Mission Tejas short on traffic, big on solitude
By KYLE PEVETO
COX EAST TEXAS
Friday, June 16, 2006
Seated on wooden benches, the Boy Scouts passed an ancient red clay pottery shard among their troop and felt the indentations adorning the piece's edge. John Tatum, a Mission Tejas park ranger, explained that Caddo women decorated their pots by pinching the edges like a pie crust and scratching it with their fingernails.
"It's like shaking hands with that lady, isn't it?" he asked the boys.

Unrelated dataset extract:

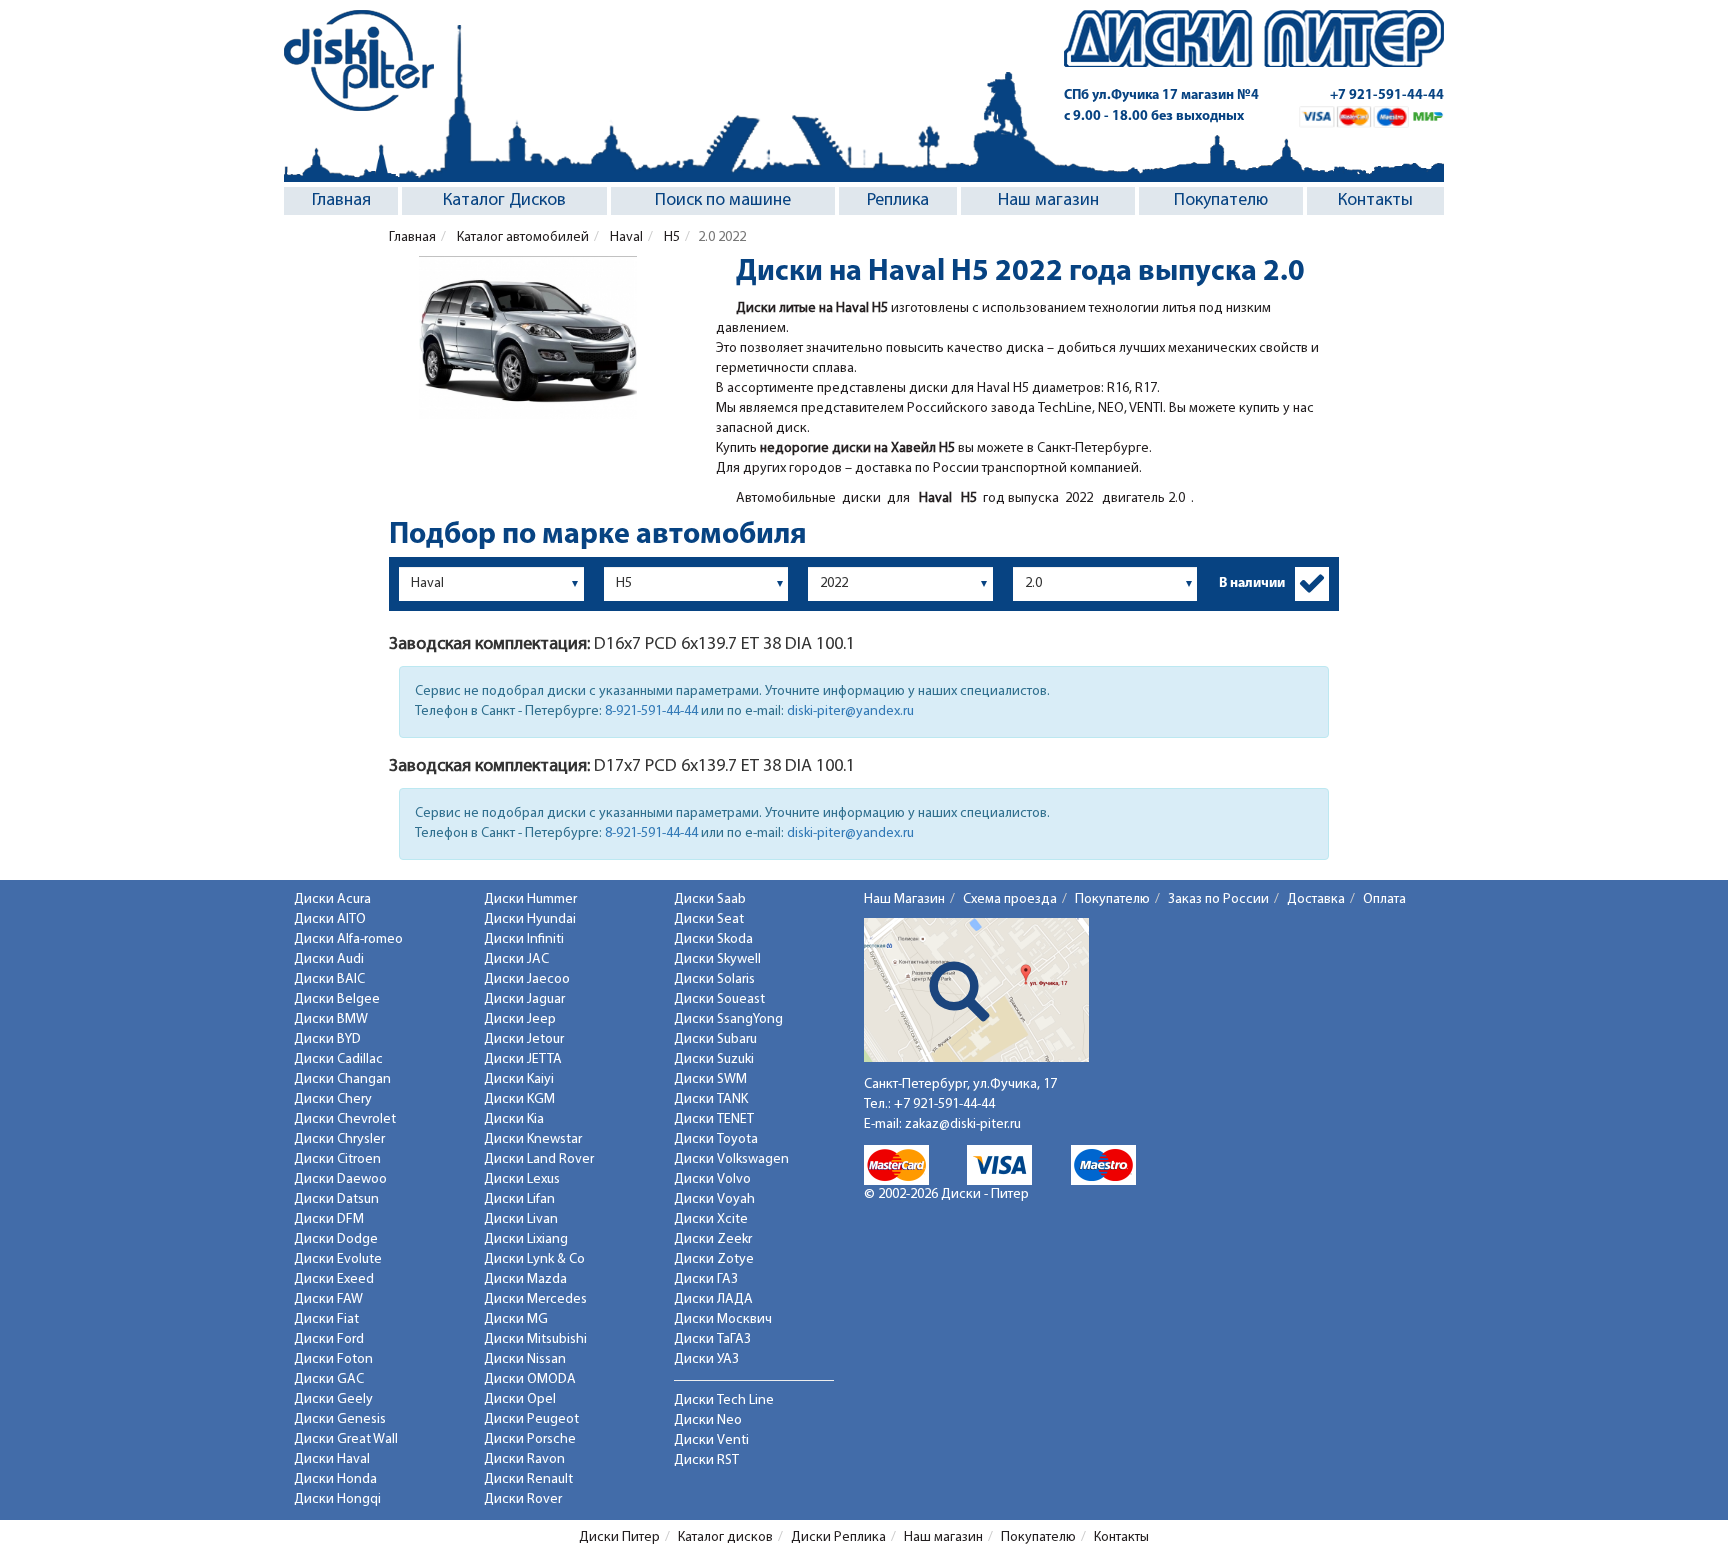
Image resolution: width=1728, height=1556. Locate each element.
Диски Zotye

Tatum works as a park ranger and interpreter at Mission Tejas State Park in Weches, a tiny town at the northern edge of Davy Crockett National Forest. A retired science teacher who worked in Kennard and Cleburne, Tatum enjoys teaching park visitors about the area's history.
"I realized what I was born to do was be a teacher," he said. "Here I can teach what I think the children need to learn."
Teaching visitors about Texas' past, from the ancient tribes that migrated here, to the Spanish explorers and Anglo settlers who made the region their home, is the park's purpose. A wooden chapel commemorating Mission Tejas, the first Spanish mission in Texas, was built on the property in 1934 by the Civilian Conservation Corps, and a three-room log home built by the Rice family in the 1830s was moved to the property in 1974. Sharing staff and resources, Caddoan Mounds State Historic Site, six miles east, features burial and ceremonial mounds built by the Caddo over hundreds of years.
Small in comparison to many state parks, Tejas offers hiking trails, a one-acre fishing pond and 15 campsites. Between four and eight people staff Mission Tejas, and all scrub toilets and mow the grass.
Because the park does not facilitate swimming, boating or biking, it receives less traffic, and therefore, less attention, than larger parks. Tatum said that's part of the park's draw — solitude where the sun dapples through the thick pines.
"This park is for people who like a nice, quiet place to get away," he said.
Being quiet has always meant a small staff and few funds for development and repairs. Recent cuts that have devastated some parks and prolonged the repair of others have barely affected Mission Tejas, whose staff is used to a tight budget and has little to cut, Tatum said.
"Where the hurt's gonna come in is when we go to develop," he said.
The outskirts of the park include the original El Camino Real, the King's Road, that ran from Natchitoches, La., to San Antonio. He occasionally guides tours down the trail, explaining its historical significance, and would like to open the trail to visitors with information boards along the path.
The roof covering the Rice log home needs repairing, and Tatum realizes that is not a high priority for a quiet park deep behind the Piney Woods.
Six miles east, the visitor's center housing information and artifacts concerning the Caddoan mounds can only stay open Thursday to Sunday. Its sparse book shelf needs new inventory, and burned-out bulbs in the track lighting await funds and staff from Austin to change the special lights.
"If I'm not here, it's not open," said Kay Seth, the lone clerk and interpreter at the mounds site. "We've been being cut back for the last five years, so we're to the bone already."